**GIVEN RECORDS:**
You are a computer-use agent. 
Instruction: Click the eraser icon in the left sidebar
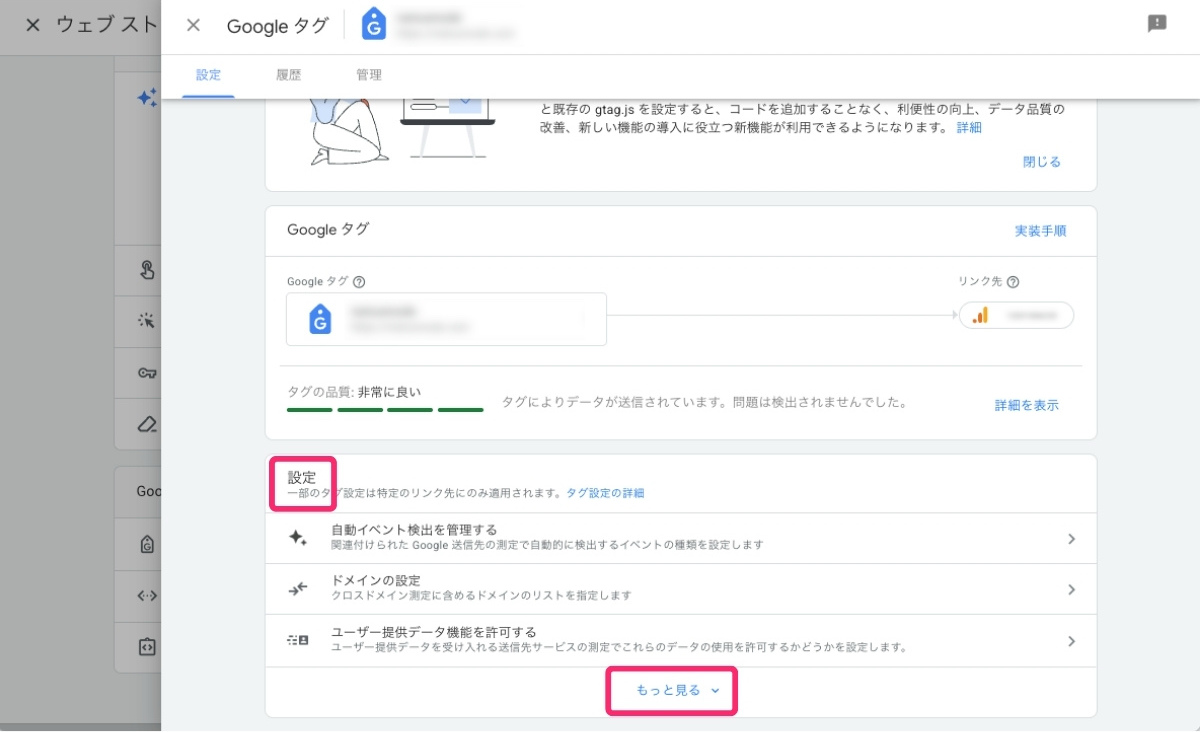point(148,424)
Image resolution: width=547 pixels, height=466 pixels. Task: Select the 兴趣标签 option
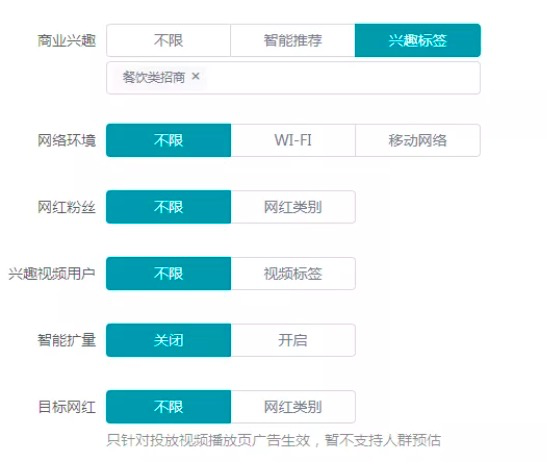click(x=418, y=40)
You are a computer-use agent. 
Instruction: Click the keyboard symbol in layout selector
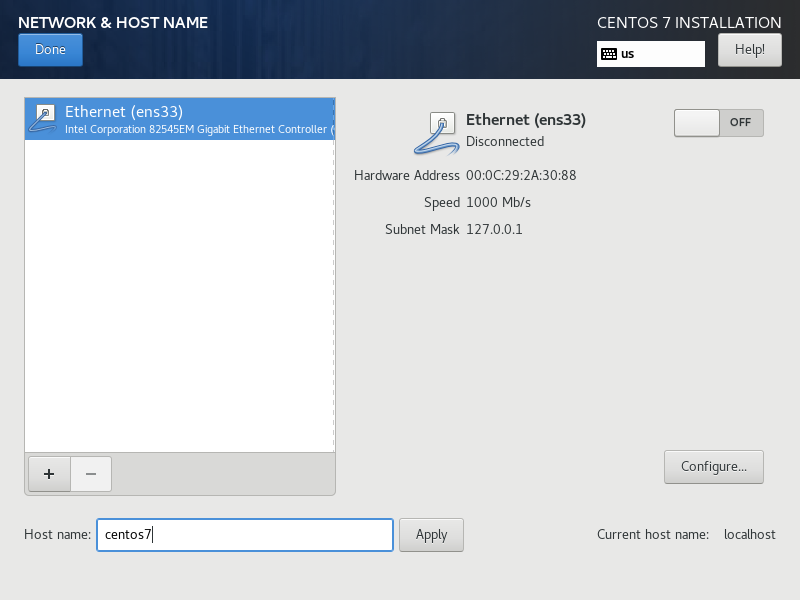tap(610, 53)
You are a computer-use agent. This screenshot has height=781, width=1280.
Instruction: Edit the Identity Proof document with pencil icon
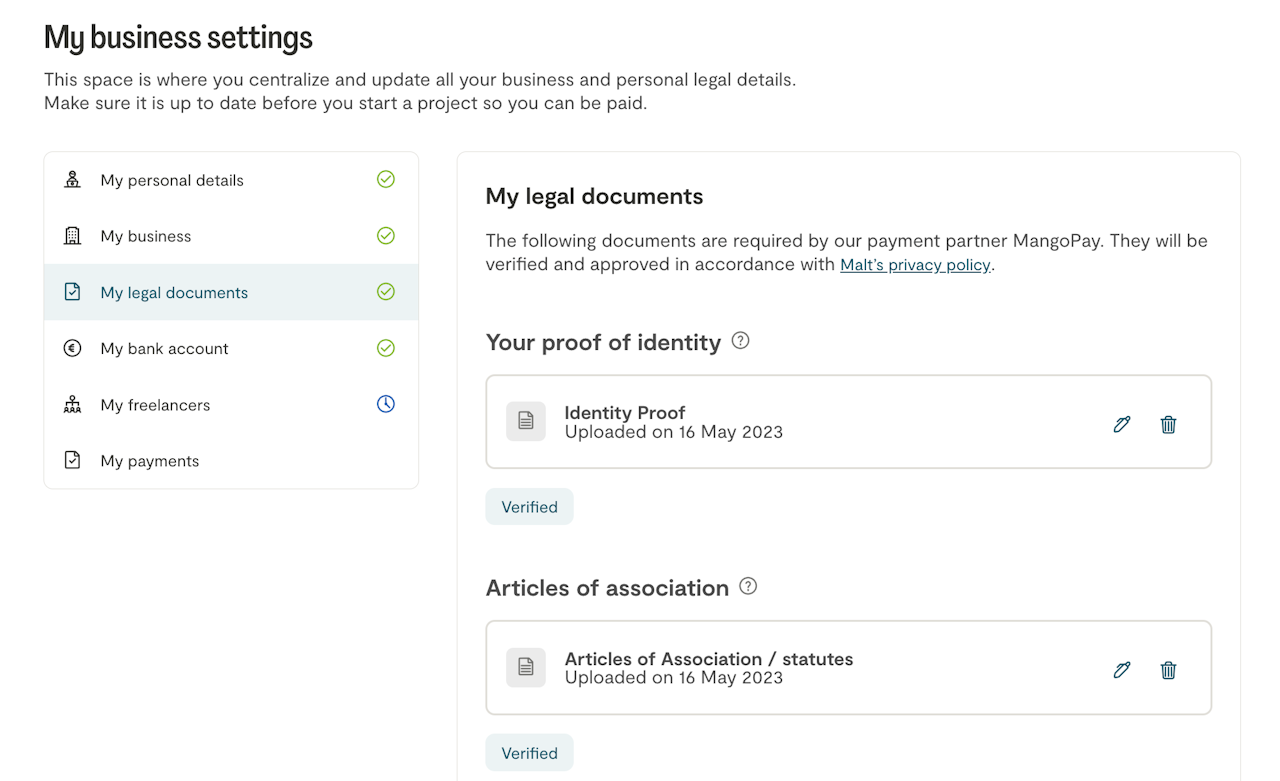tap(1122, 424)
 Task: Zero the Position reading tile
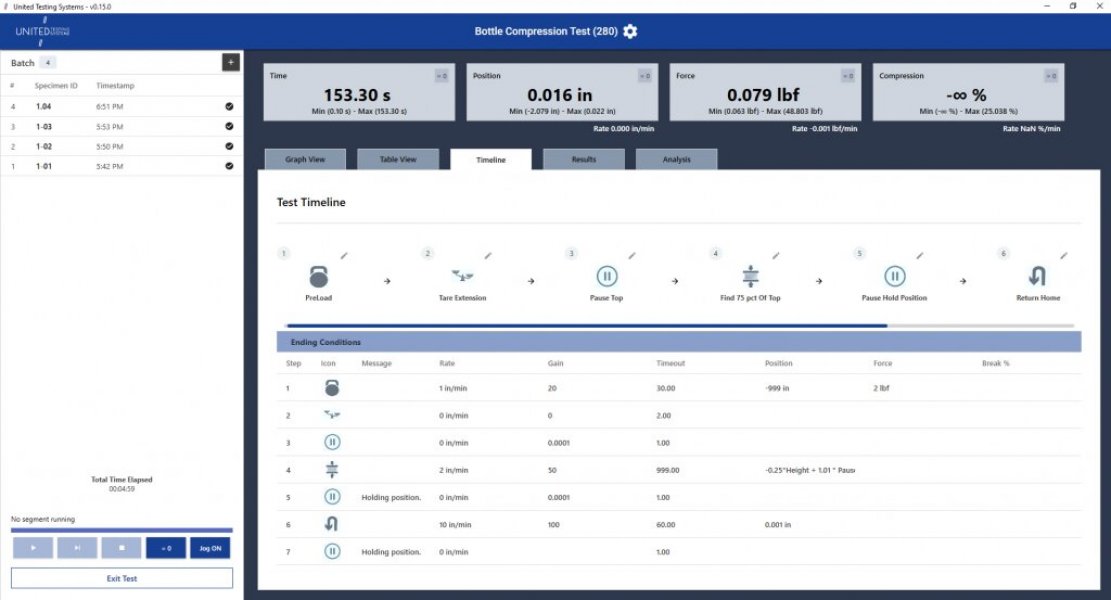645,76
...
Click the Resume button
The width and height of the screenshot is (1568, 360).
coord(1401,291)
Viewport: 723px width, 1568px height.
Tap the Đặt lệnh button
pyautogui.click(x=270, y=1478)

**WHAT YOU HAVE TO DO:**
Rewrite the lines from the one containing "Image resolution: width=547" up to and including the one containing "tap(1122, 424)", replacing "Instruction" with "Step" and changing nothing else. Leave the pictures out of your answer.

**TASK RESPONSE:**
Image resolution: width=547 pixels, height=466 pixels. Task: Select the 兴趣标签 option
click(x=418, y=40)
You are a computer-use agent. 
Step: Click the keyboard symbol in layout selector
tap(610, 53)
You are a computer-use agent. This screenshot has height=781, width=1280.
Step: Edit the Identity Proof document with pencil icon
tap(1122, 424)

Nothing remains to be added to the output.